At first you may think that my aforementioned question is a ludicrous question. After all, how can the positive social benefits provided by a violent, murderous Drug Lord possibly exceed the social benefits, as non-existent as they may be, provided by the heads of the largest bank crime syndicates? Before we dismiss this question, let’s seriously explore it and see what conclusions we may draw from this exercise.

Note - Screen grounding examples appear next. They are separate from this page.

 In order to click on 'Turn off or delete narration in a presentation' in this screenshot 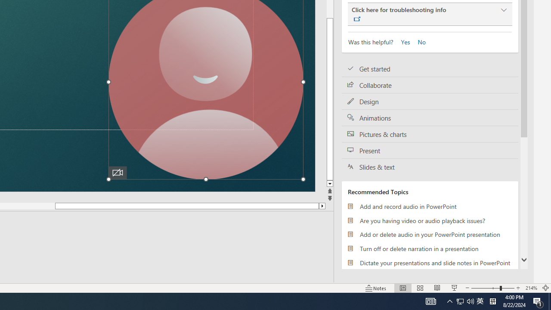, I will do `click(430, 248)`.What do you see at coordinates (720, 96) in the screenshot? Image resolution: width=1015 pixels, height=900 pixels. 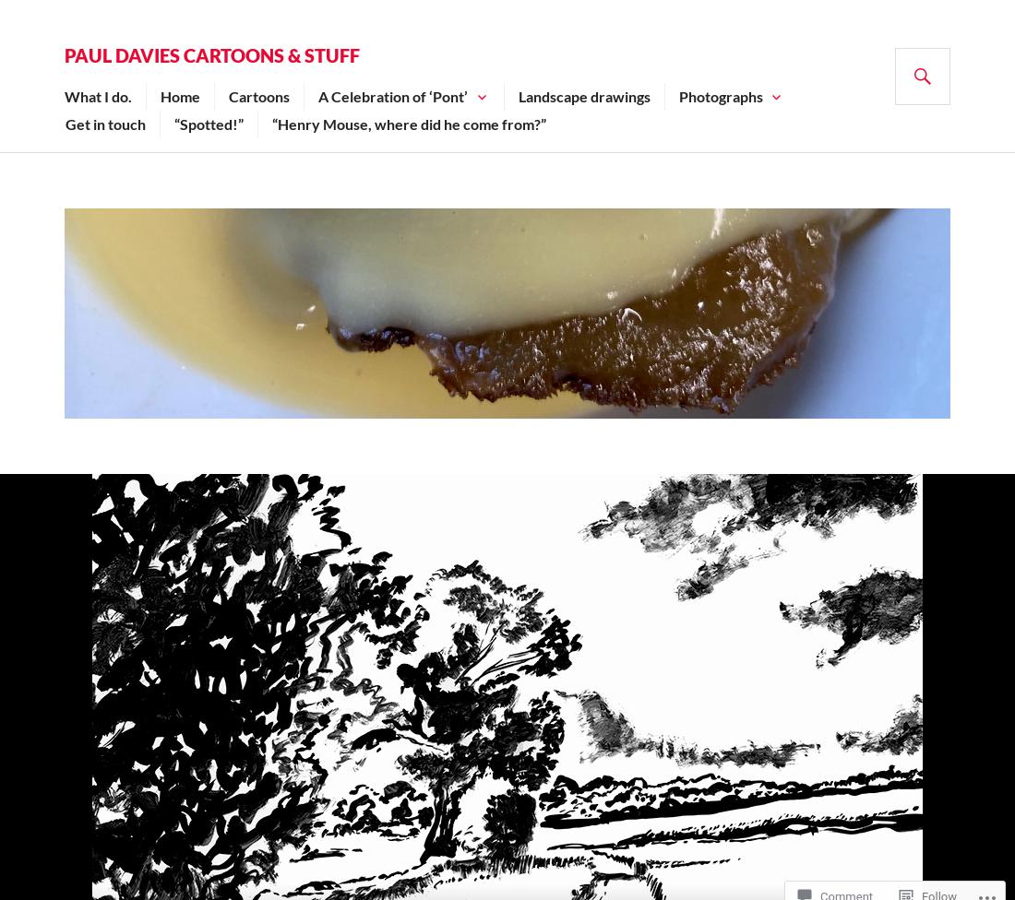 I see `'Photographs'` at bounding box center [720, 96].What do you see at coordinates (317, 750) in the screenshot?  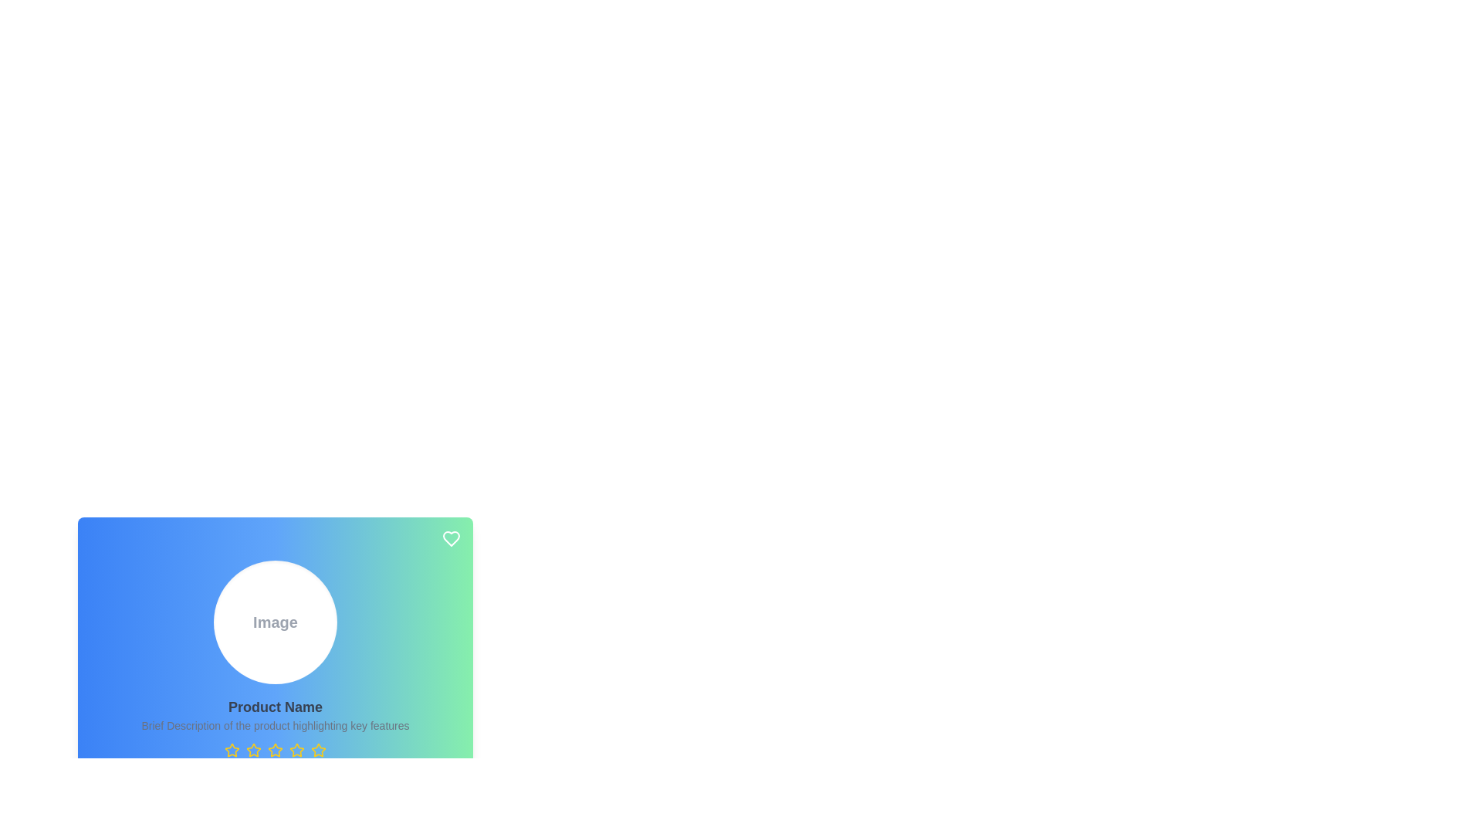 I see `the fifth star icon used for ratings at the bottom of the product card layout to interact with the rating feature` at bounding box center [317, 750].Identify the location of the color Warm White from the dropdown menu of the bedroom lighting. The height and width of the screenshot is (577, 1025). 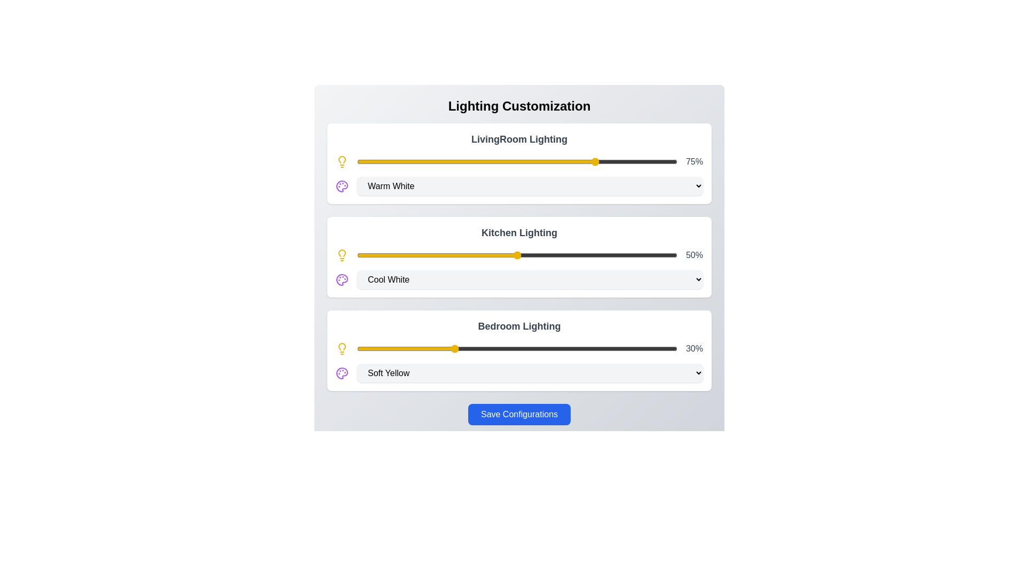
(530, 372).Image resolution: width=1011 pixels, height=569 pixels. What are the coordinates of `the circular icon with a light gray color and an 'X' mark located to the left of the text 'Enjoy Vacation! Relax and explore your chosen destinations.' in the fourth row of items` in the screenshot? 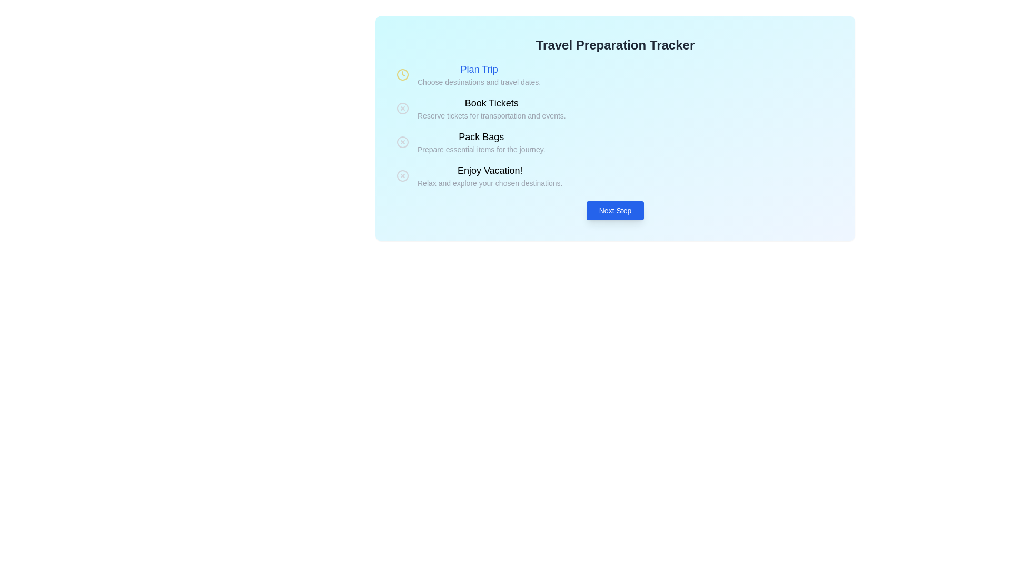 It's located at (402, 175).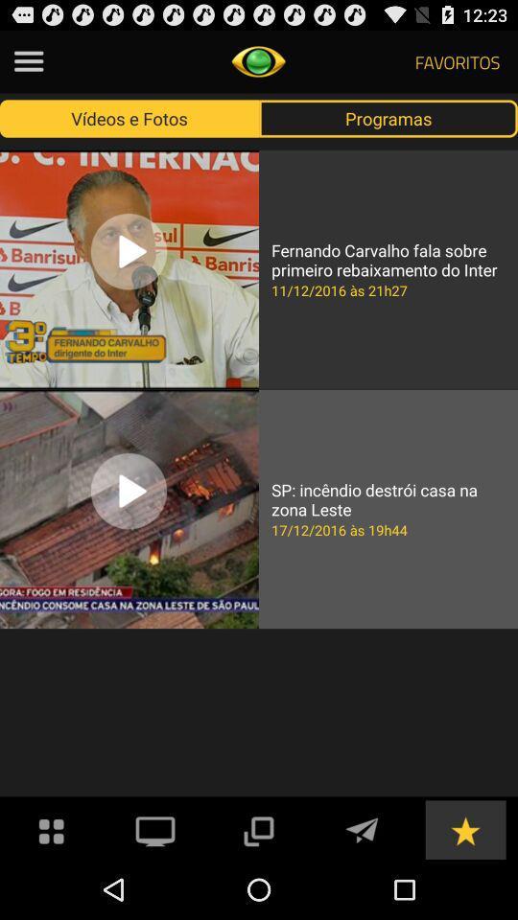  Describe the element at coordinates (361, 828) in the screenshot. I see `write an email or send an email` at that location.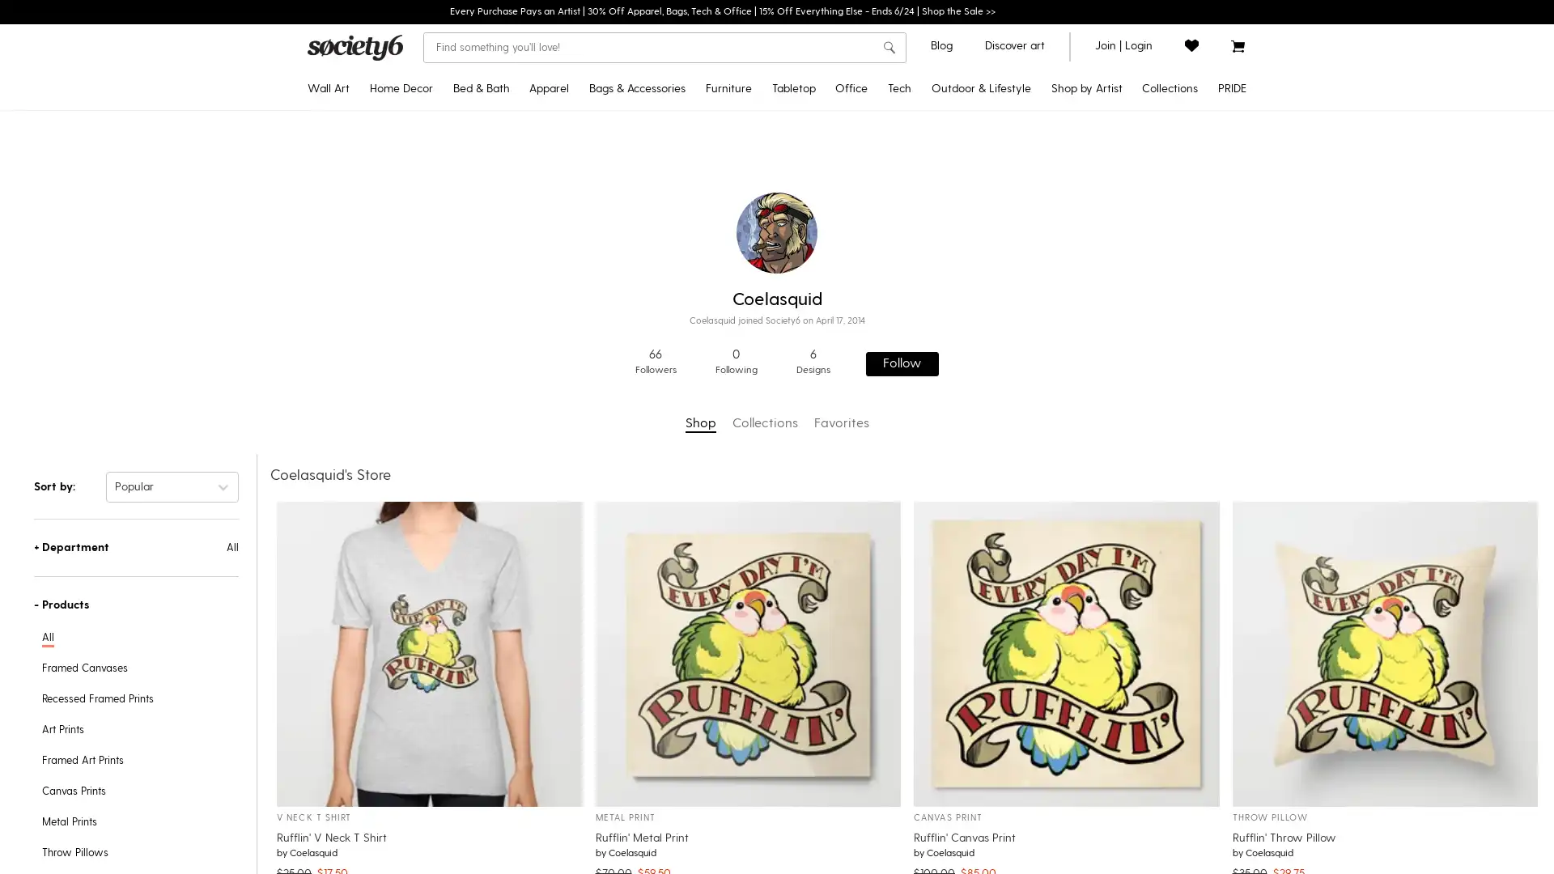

Every large drug cartel in the world, whether it was Pablo Escobar’s infamous Colombian Medellín cartel in the 1980s or El Chapo Guzman’s notorious Mexican Sinaloa cartel of today, has required the logistical support of a sophisticated banking division not just to survive, but to truly thrive. In fact, without the support of a large global Bank CEO, the largest drug cartels in the world would quickly crash and burn and the Drug Lords would disappear. As we explain in the next section, it is simple to conclude that without the consent and help of global Bank CEOs, the world’s largest drug cartels would not be viable. In the 1980s through the early 1990s, Pablo Escobar chose the Italian Banco Ambrosiano and allegedly the Vatican Bank as well to launder billions of his dirty money, while in more contemporary times, El Chapo Guzman handpicked HSBC Bank USA as his preferred bank to launder his billions.

 

Murder and Crime: Drug Cartels v. Global Banks

During his reign of terror, Pablo Escobar ordered the murder of an estimated 4,000 people, including hundreds of police officers, judges, lawyers, journalists and anyone that dared to oppose his violent drug cartel. Escobar even allegedly tortured his own associates that proved to be disloyal to him. However, of the thousands of murders committed by Pablo’s cartel, it was likely that he did not commit the murders himself. Drug Lords are notoriously careful about committing homicidal acts that would provide the evidence prosecuting attorneys need to put them behind bars for a very long time. It is more than likely that a man like Pablo Escobar paid others to carry out his murders for him. However, Banco Ambrosiano and Vatican Bank executives, if they did indeed knowingly launder Pablo’s billions as has been alleged, share a significant measure of complicity in Pablo’s murders. Without having a bank to launder his money, there would have been no reason for Escobar to continue operating his cocaine cartel and murdering the people that opposed him. Likewise, one can successfully argue that HSBC CEO Stuart Gulliver and top HSBC bankers enabled many more murders than even Escobar. The Mexican drug cartels, whose money HSBC laundered, have murdered an estimated 80,000 people since 2006 (10,000 murders between 2008 and 2012 by the Sinaloa drug cartel alone), far more murders than Escobar’s empire ever carried out. Even though Banco Ambrosiano and HSBC Bank CEOs were not directly giving the orders to murder people, you must connect the dots between the Bank CEOs that launder drug cartel money and the crimes committed by these drug cartels because the dots can NOT be separated. Both actions are inextricably linked to one another, and without the services of money laundering willingly provided by the bank CEOs, the 80,000 murders committed by the Mexican drug cartel criminals would not occur.